Intro
Infertility is a major life crisis affecting millions of couples worldwide, bringing heavy psychological, emotional, and social burdens. 1 While medical care often emphasizes diagnosis and treatment, the impact on quality of life (QoL) is profound. Research has traditionally focused on female partners, who carry the greater physical burden of assisted reproductive technologies (ART) and face stronger societal pressure around childbearing. 2
However, infertility is fundamentally a dyadic stressor experienced by the couple as a unit. 3 Psychological research confirms that partners’ emotional responses are interdependent; distress or depression in one partner frequently “crosses over” to affect the other’s well-being. 4 Consequently, individual-based assessments fail to capture the complex relational dynamics of infertility. Recent studies emphasize that dyadic coping—how couples manage stress together—is a critical mechanism linking fertility stress to marital quality, underscoring the necessity of evaluating the couple as an interdependent system rather than separate individuals. 3
Despite this interdependence, the influence of the specific infertility etiology on dyadic QoL remains unsettled. While some evidence suggests that the psychological burden is similar across diagnoses—implying that childlessness itself is the primary stressor 5 —other studies indicate that the specific cause matters. For instance, male-factor infertility (MFI) is frequently linked to impaired male self-esteem and sexual satisfaction. 6 – 8 Conversely, female-factor diagnoses may uniquely distress male partners through a “bystander effect,” where they witness the physical toll of invasive treatments on their wives. It remains unclear whether these diagnostic categories exert asymmetric “actor” and “partner” effects within the dyad. 9
Our previous institutional work has demonstrated that female partners’ QoL is associated with the diagnosis of endometriosis and influences ART outcomes 10 – 12 ; however, these studies were limited to female partners alone. Therefore, the present study applies the actor–partner interdependence model (APIM) to a cohort of infertile couples in Taiwan to disentangle these dynamics. We aim to rigorously evaluate how objective infertility diagnoses (male, female, mixed, or unexplained) influence the QoL of both partners, testing the hypothesis that etiology exerts distinct effects on both the individual and their spouse.
Methods
This retrospective cross-sectional study was conducted at the Assisted Reproductive Technology Center of National Cheng Kung University Hospital, a tertiary medical center in southern Taiwan. Under Taiwan’s Assisted Reproduction Act, assisted reproduction is restricted to married heterosexual couples; accordingly, all dyads in this study met these criteria, and findings should be interpreted within this legal context. Eligible couples were those undergoing ART at our center during the study period, in whom both partners completed the Fertility Quality of Life (FertiQoL) questionnaire at a treatment visit. We consecutively enrolled 105 couples between January and November 2024, with Institutional Review Board approval (A-ER-114-183). Demographics, infertility duration, and treatment history were collected; clinical data (gravidity, parity, serum anti-Müllerian hormone [AMH]) were extracted from electronic medical records. During ART, both partners completed the FertiQoL questionnaire before transvaginal oocyte retrieval or embryo transfer (ET).

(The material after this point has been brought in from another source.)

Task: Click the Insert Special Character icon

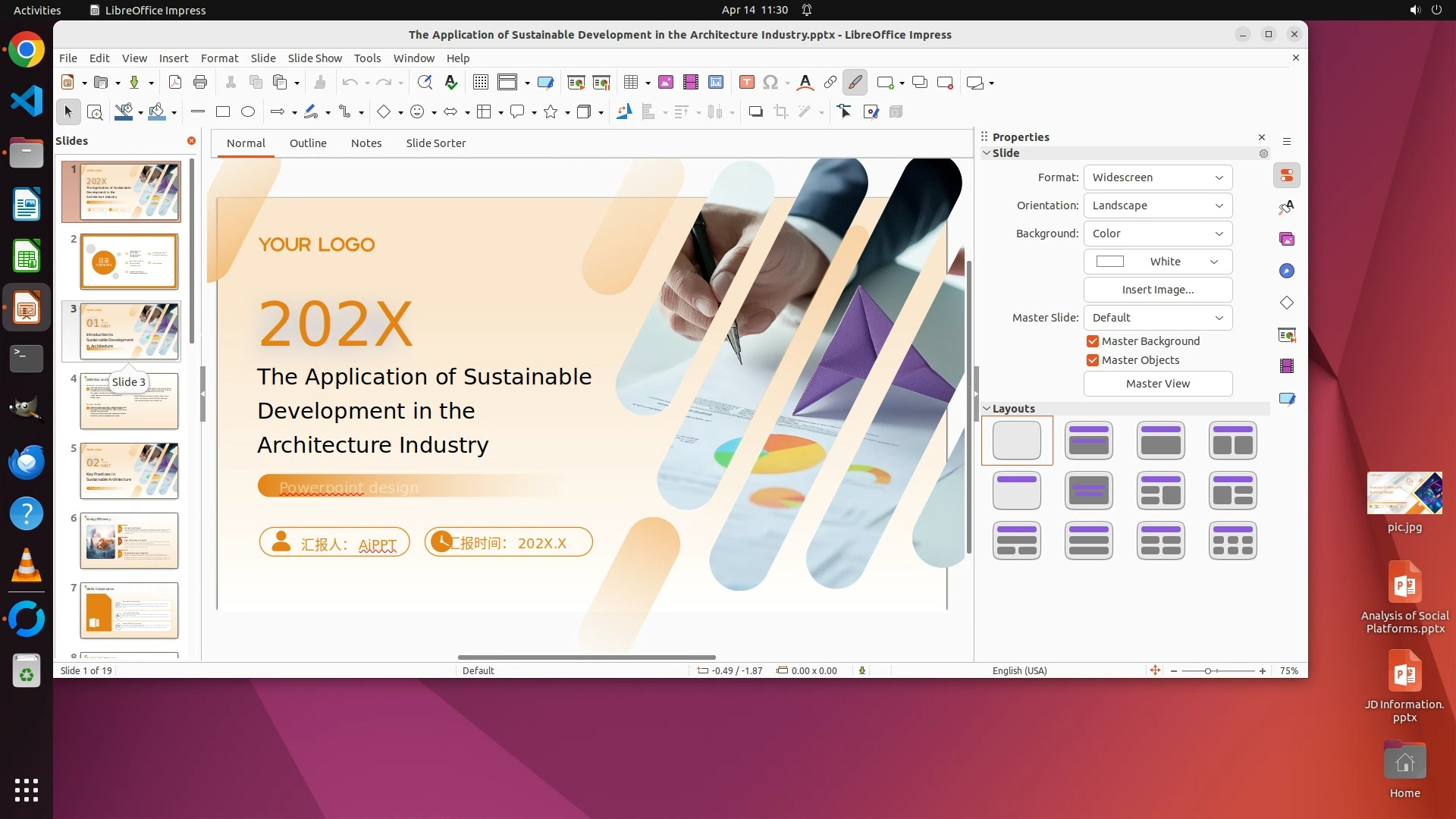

The cause of infertility was determined through a comprehensive diagnostic workup completed prior to the initiation of ART treatment. Patients were fully aware of their diagnosis at the time of enrollment. Etiology was categorized as: Female Factor (eg, ovulatory dysfunction, diminished ovarian reserve), Male Factor (based on WHO 2021 criteria), Combined Factor, or Unexplained. For the APIM analysis, these diagnoses were coded into two separate dichotomous variables (present/absent) for each couple. Specifically, the “female factor present” variable was coded as “yes” for couples with either a female-only or a combined-factor diagnosis. Similarly, the “male factor present” variable was coded as “yes” for those with a male-only or combined-factor diagnosis. For couples with an unexplained cause of infertility, both variables were coded as “no.”
The validated Mandarin version of the FertiQoL tool, which had been checked for reliability and validity in our previous study, 13 was used. It consists of a Core module (Emotional, Mind-Body, Relational, Social domains) and a Treatment (environment, tolerability) module. Higher scores indicate better QoL.
Participants in this study underwent a standard in vitro fertilization (IVF) protocol. Ovarian stimulation was primarily achieved using gonadotropins (eg, recombinant follicle-stimulating hormone with or without luteinizing hormone), with the dosage and protocol (such as the gonadotropin-releasing hormone [GnRH] agonist or antagonist protocol) tailored to each patient’s individual characteristics, including age, AMH level, and previous response. Follicular growth was closely monitored through transvaginal ultrasound and serum hormone assessments. Once the lead follicles reached an appropriate size (typically ≥18 mm), a maturation trigger (eg, human chorionic gonadotropin or GnRH agonist) was administered. Oocyte retrieval was scheduled approximately 34 to 36 hours post-trigger and performed under ultrasound guidance.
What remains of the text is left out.